The idea that you need to take out a loan so a bank will lend you more money is ab­surd.

Just like Sam Dast­yari, the credit re­port­ing agen­cies have done their darn­d­est to con­vince ev­ery­one they’re more im­por­tant than they re­ally are.

Now, it is true that if you’ve got some­thing bad on your credit file it can be a red flag to lenders. But for a clean­skin like your daugh­ter, it’s re­ally not a big deal.

What is a big deal for lenders is: 1) a sta­ble in­come that can com­fort­ably meet the pro­posed re­pay­ments; 2) a ver­i­fied sav­ings his­tory; and 3) a meaty de­posit (I rec­om­mend 20 per cent).

If your daugh­ter can tick those three boxes, she’ll get her loan.

You’re wrong, Bare­foot

Linda says: I love your Q&A col­umn, but it’s very short-sighted of you to say “no one ever re­grets the kids they have”. I know many women who had chil­dren be­cause they felt they had to. Hav­ing a child is one of the big­gest gam­bles a woman can make, so please don’t re­duce it to noth­ing just be­cause, as a man, you don’t have to risk your health, body, fu­ture earn­ings and ca­reer to do so. I get that you are a fam­ily man, but please don’t go around spout­ing non­sense like this. You’re smarter than that. Bare­foot replies: The women who work for me (all mums) went crazy over your com­ments — some for, some against.
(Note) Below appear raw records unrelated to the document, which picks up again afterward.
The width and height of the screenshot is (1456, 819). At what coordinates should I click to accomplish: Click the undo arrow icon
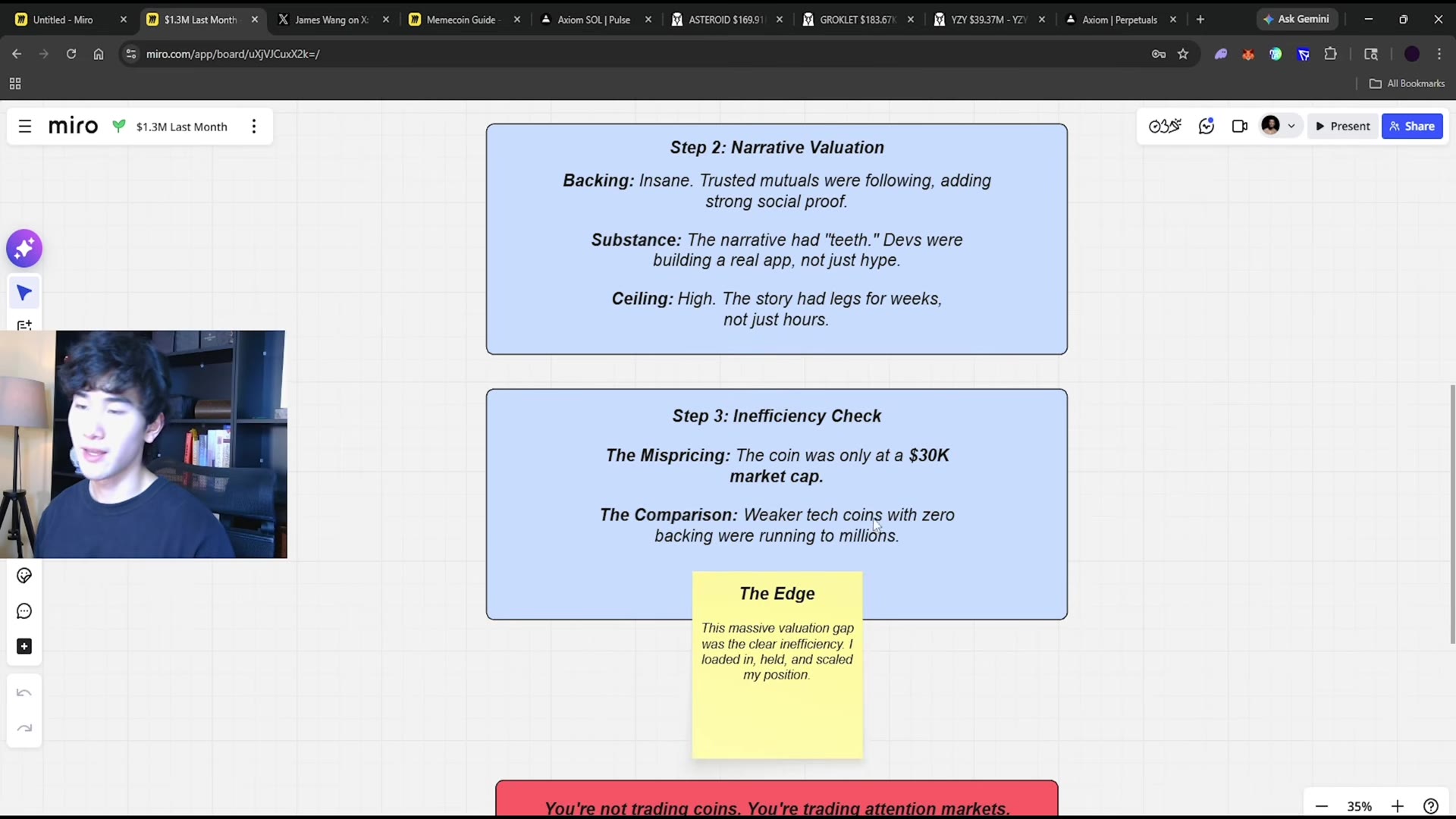(x=24, y=693)
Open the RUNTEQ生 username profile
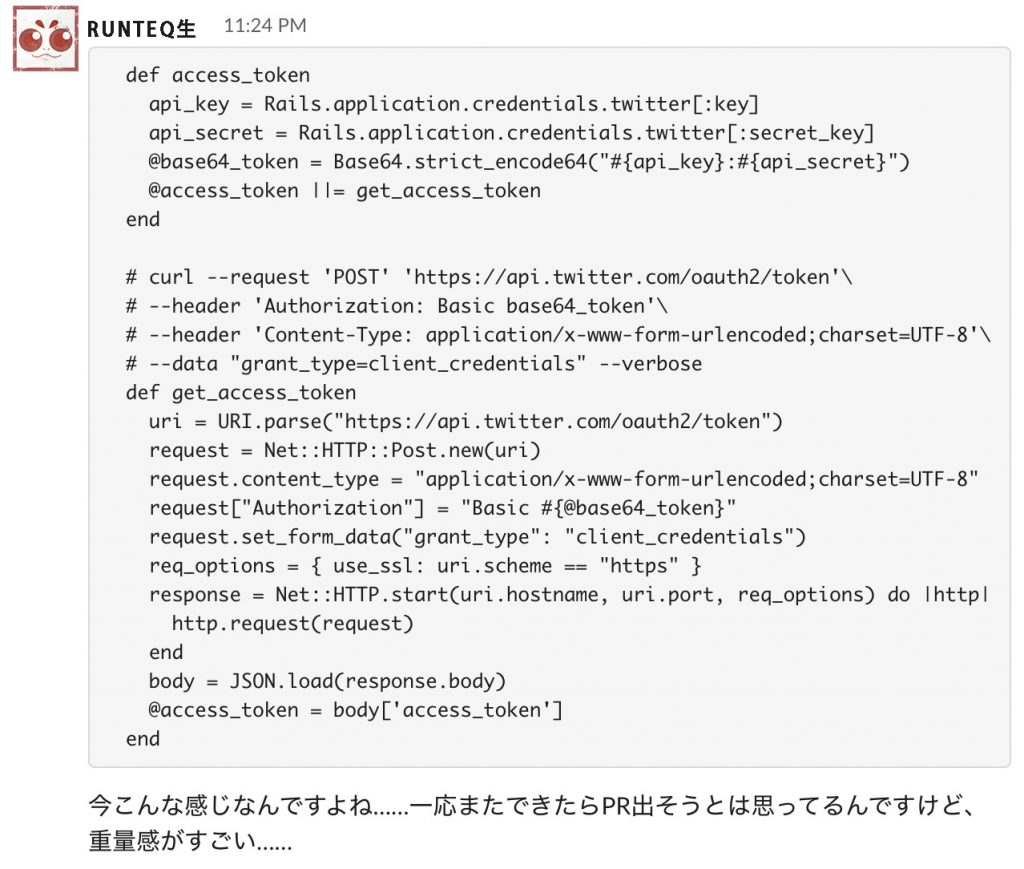The image size is (1024, 869). point(141,28)
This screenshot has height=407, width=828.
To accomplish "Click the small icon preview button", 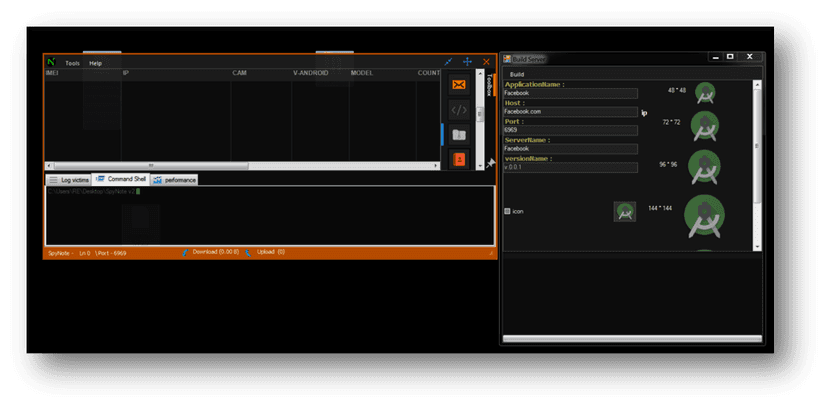I will (x=625, y=212).
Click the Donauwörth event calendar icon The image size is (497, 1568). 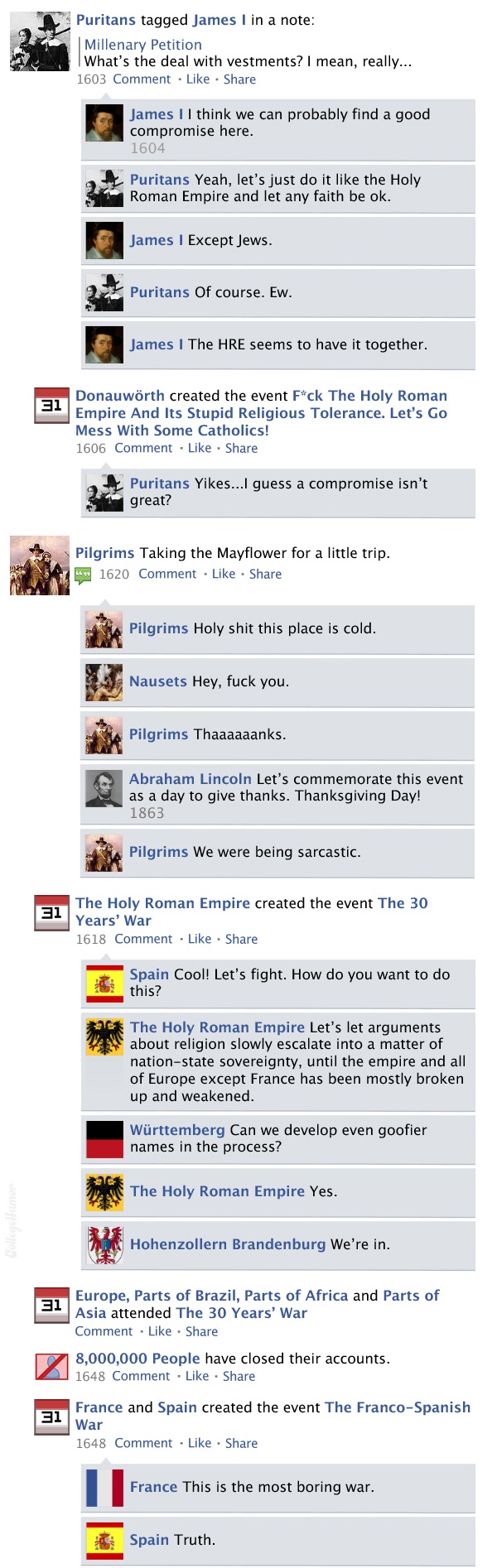[x=51, y=406]
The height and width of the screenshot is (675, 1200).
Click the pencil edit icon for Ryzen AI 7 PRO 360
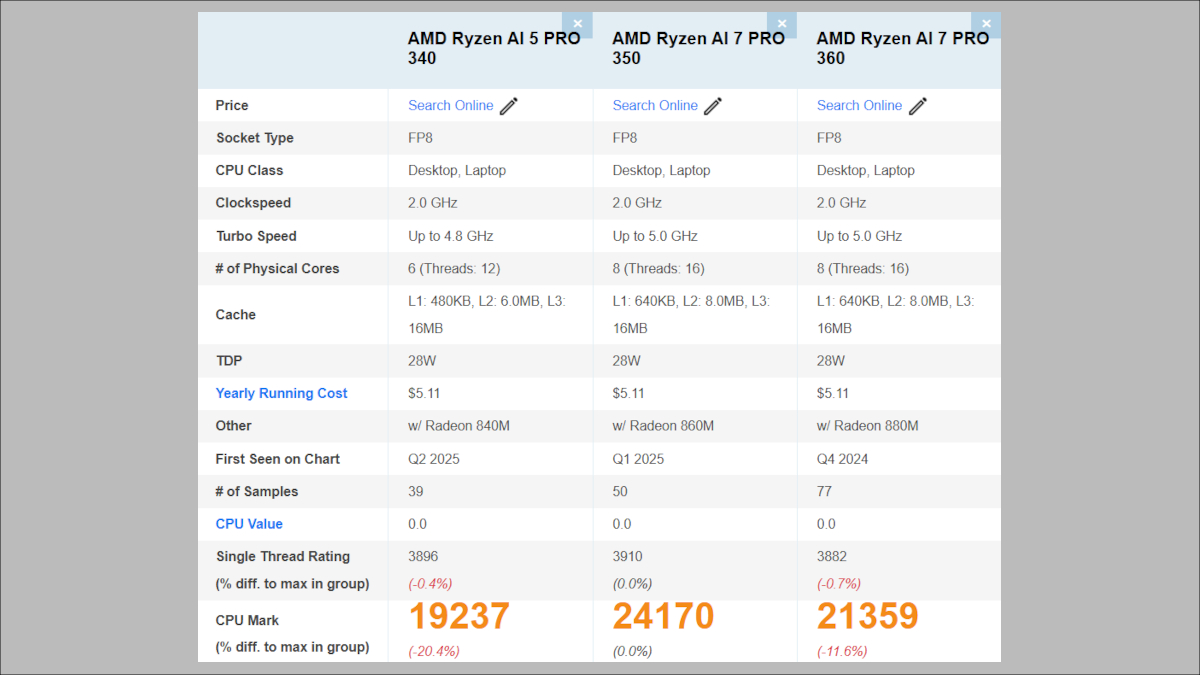tap(917, 105)
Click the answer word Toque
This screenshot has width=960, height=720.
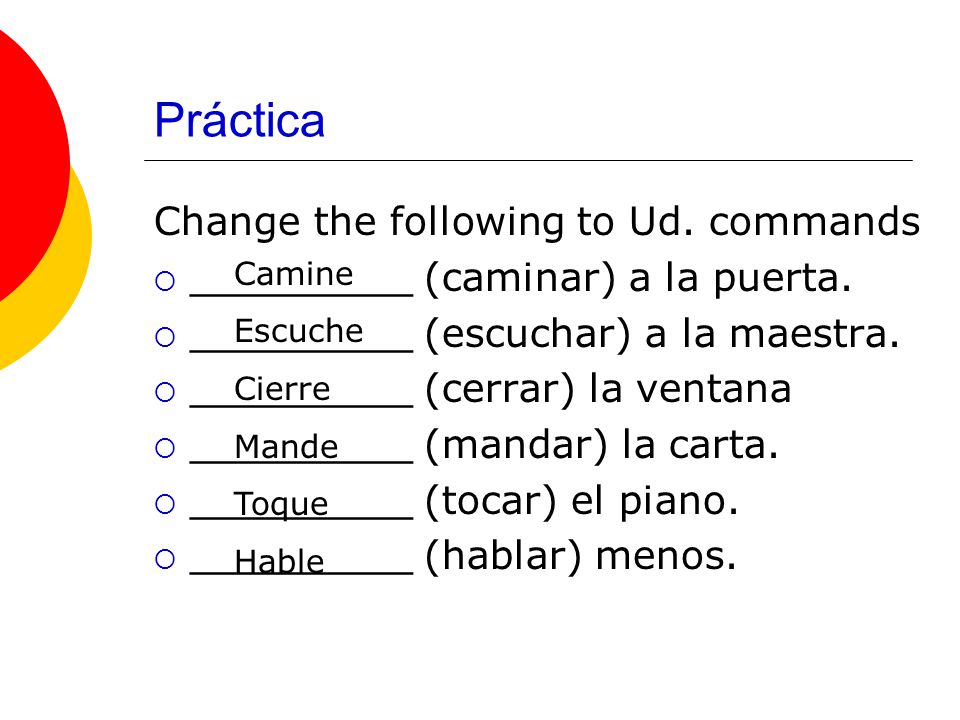(x=281, y=504)
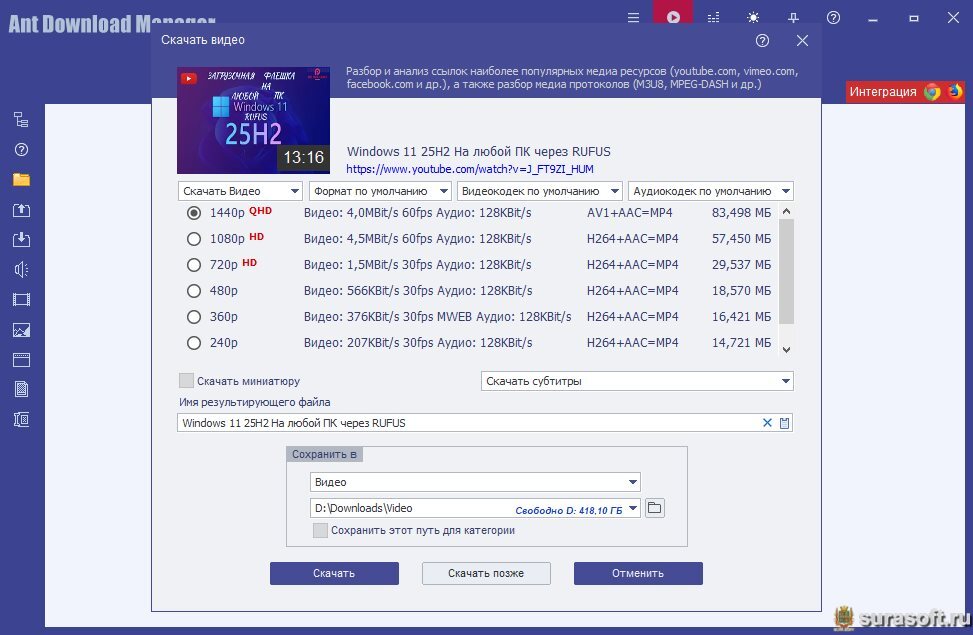The height and width of the screenshot is (635, 973).
Task: Open the video category in sidebar
Action: coord(21,299)
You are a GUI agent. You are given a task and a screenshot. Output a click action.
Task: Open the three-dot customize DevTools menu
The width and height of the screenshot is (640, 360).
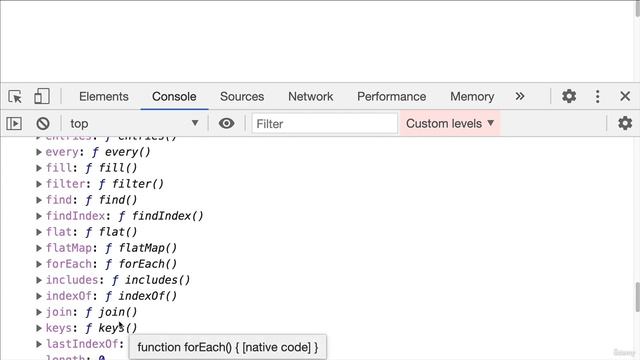[x=598, y=96]
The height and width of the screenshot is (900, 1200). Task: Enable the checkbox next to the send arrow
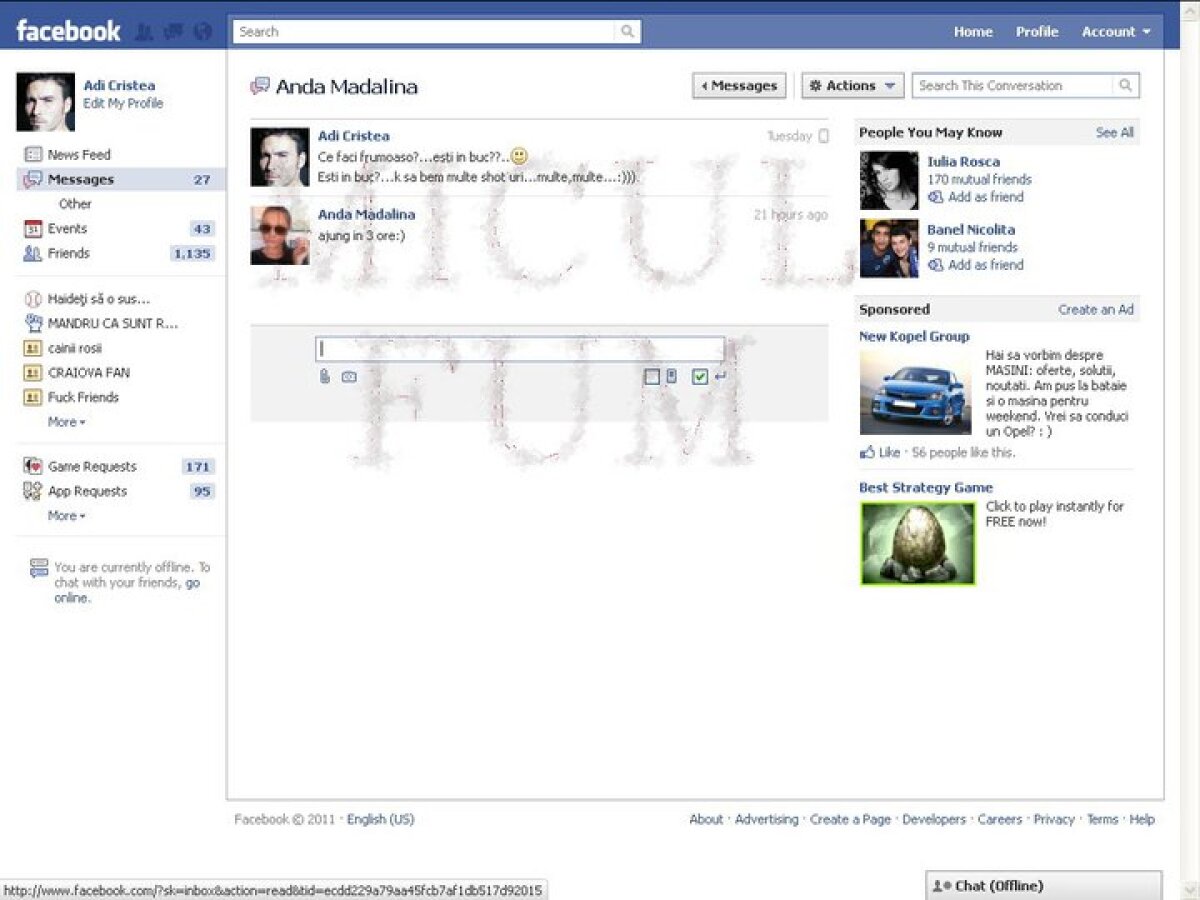pyautogui.click(x=699, y=377)
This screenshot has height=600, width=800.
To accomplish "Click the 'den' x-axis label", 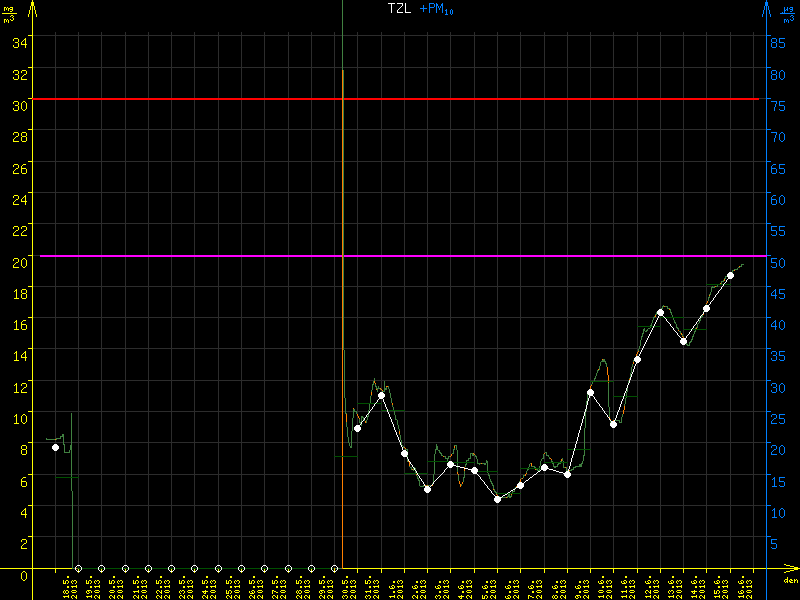I will (790, 580).
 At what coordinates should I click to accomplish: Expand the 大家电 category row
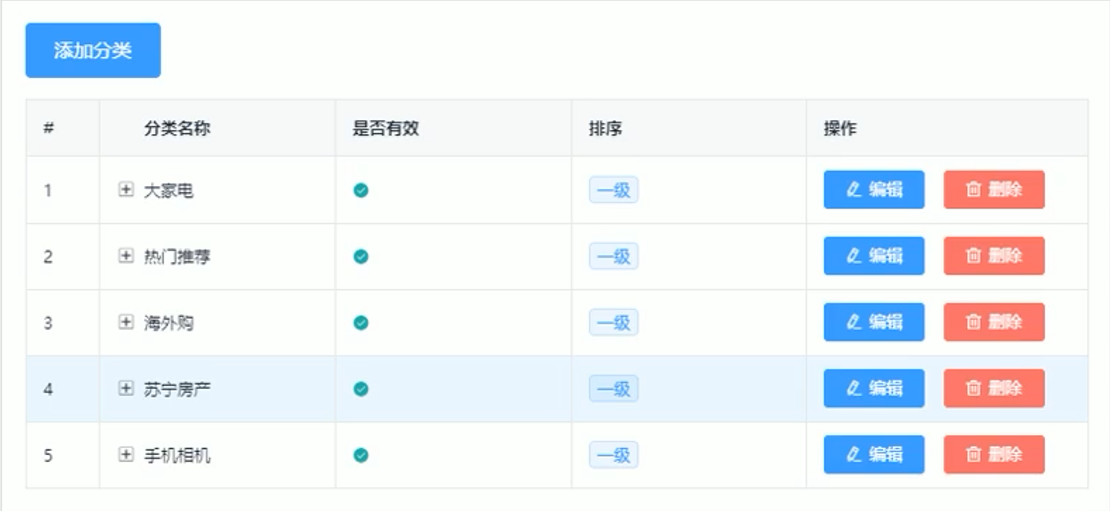(126, 189)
I cer­tainly wasn’t sug­gest­ing that hav­ing chil­dren is “noth­ing”. (My wife is cur­rently in her third trimester, com­ing into a sweaty sum­mer, and our two young boys have worked out there’s an in­truder about to en­ter the house, so our life is any­thing but The Brady Bunch.)

All I said was, “no one ever re­grets the kids they have . . . only the ones they don’t”. And I think the vast ma­jor­ity of par­ents would agree with that . . . even­tu­ally.